» **STATED PROBLEM**: Determine how many lines in the entries below contain the string "height", and reply with that number alone.

» **RECORDS TO USE**:
● ● ● ● ● ● ●
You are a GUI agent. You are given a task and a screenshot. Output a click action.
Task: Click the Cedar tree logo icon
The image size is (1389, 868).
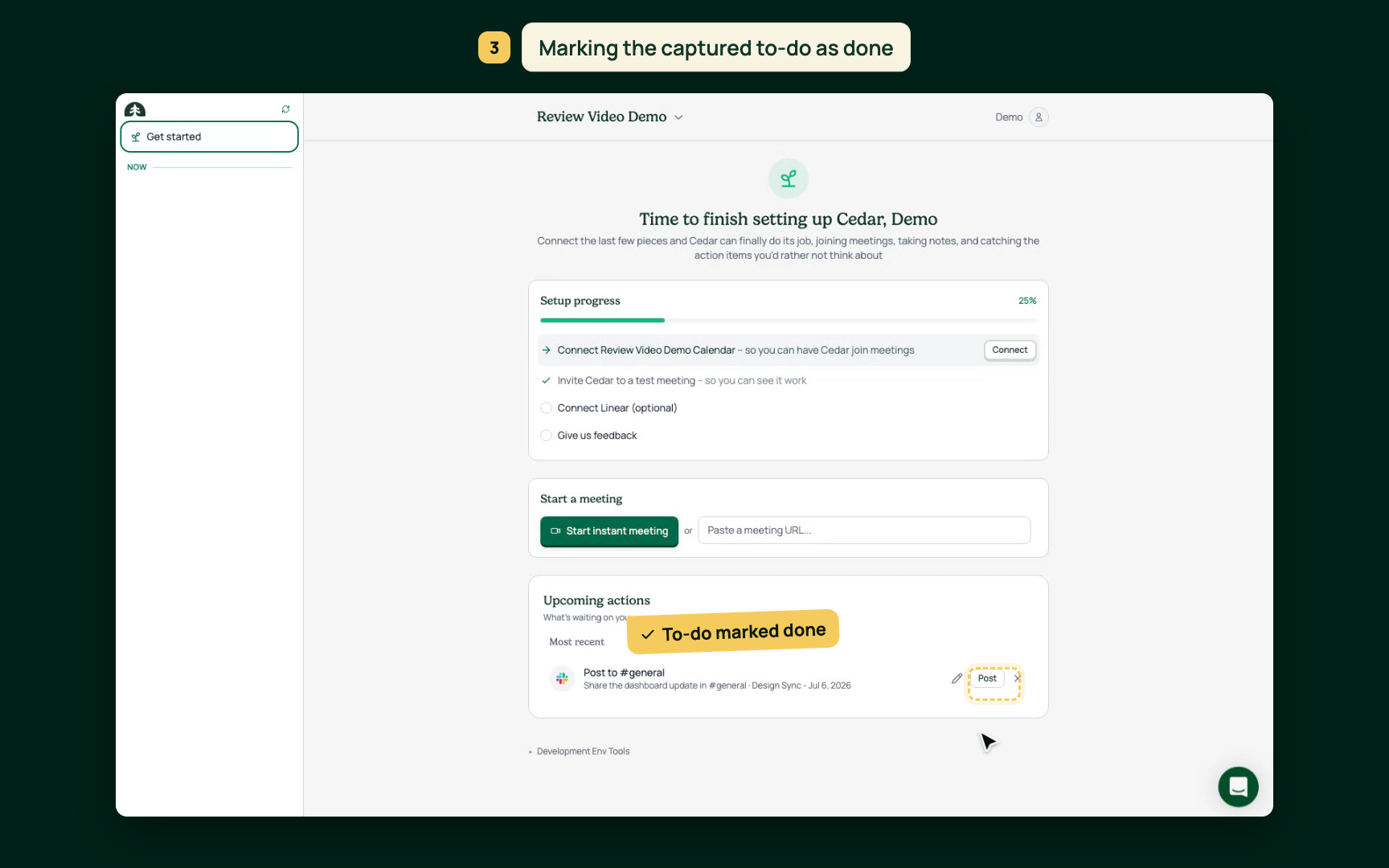tap(135, 109)
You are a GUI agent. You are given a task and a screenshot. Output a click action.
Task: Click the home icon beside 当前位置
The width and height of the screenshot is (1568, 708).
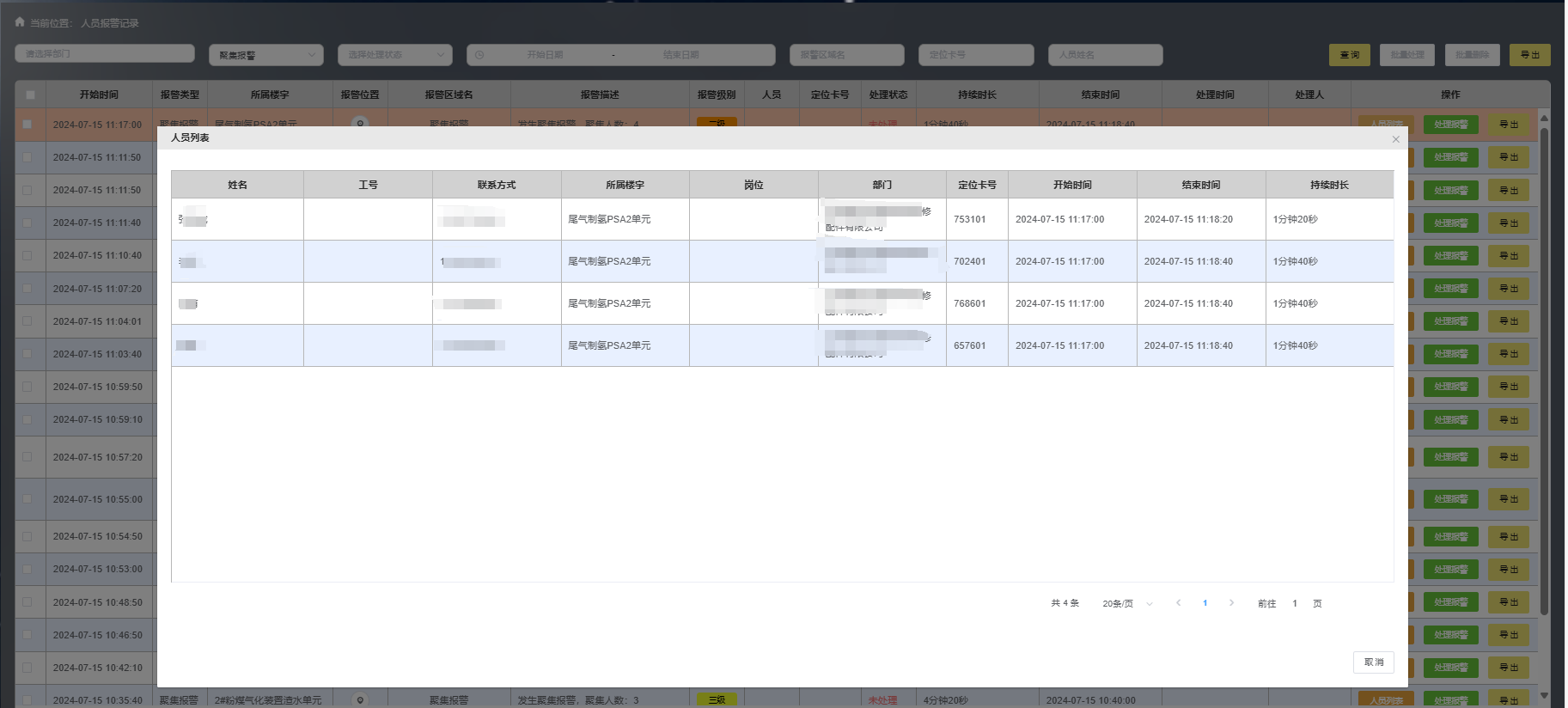20,22
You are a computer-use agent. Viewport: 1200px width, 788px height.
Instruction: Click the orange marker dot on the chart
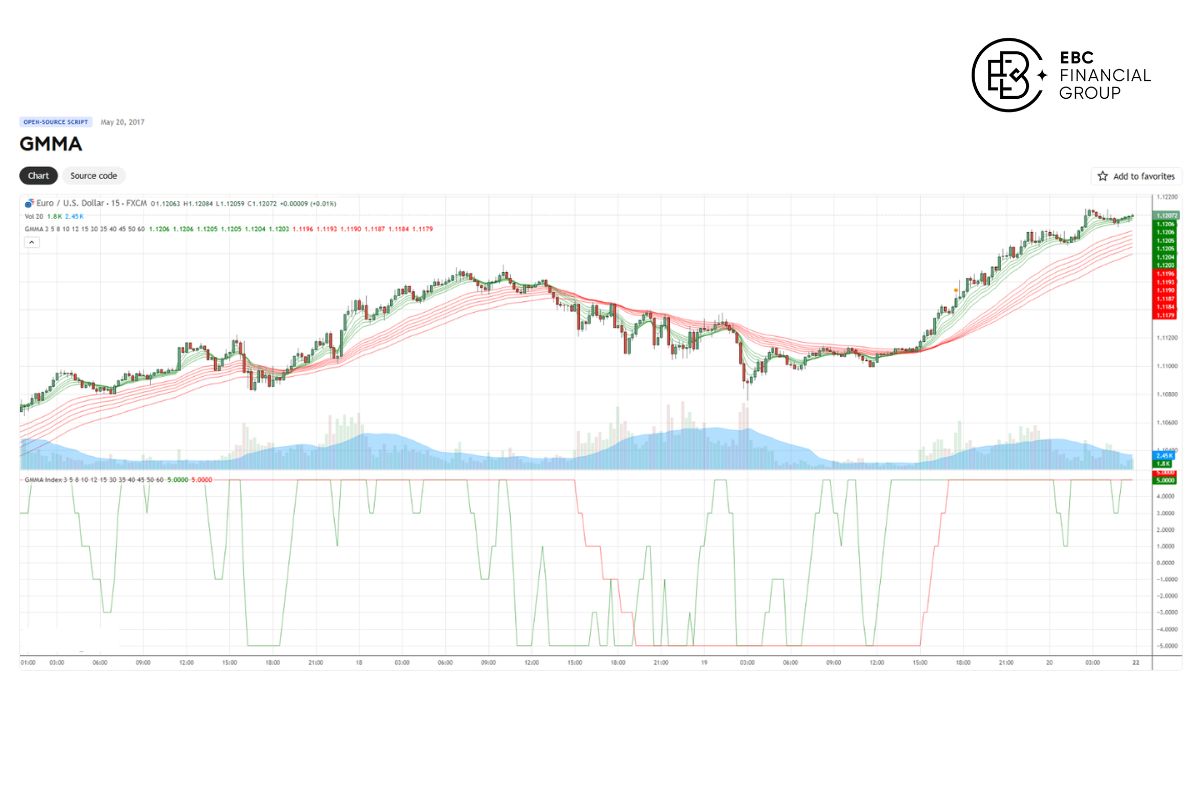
● ● ● ● ● ● ●
» **RESULT BELOW**: 2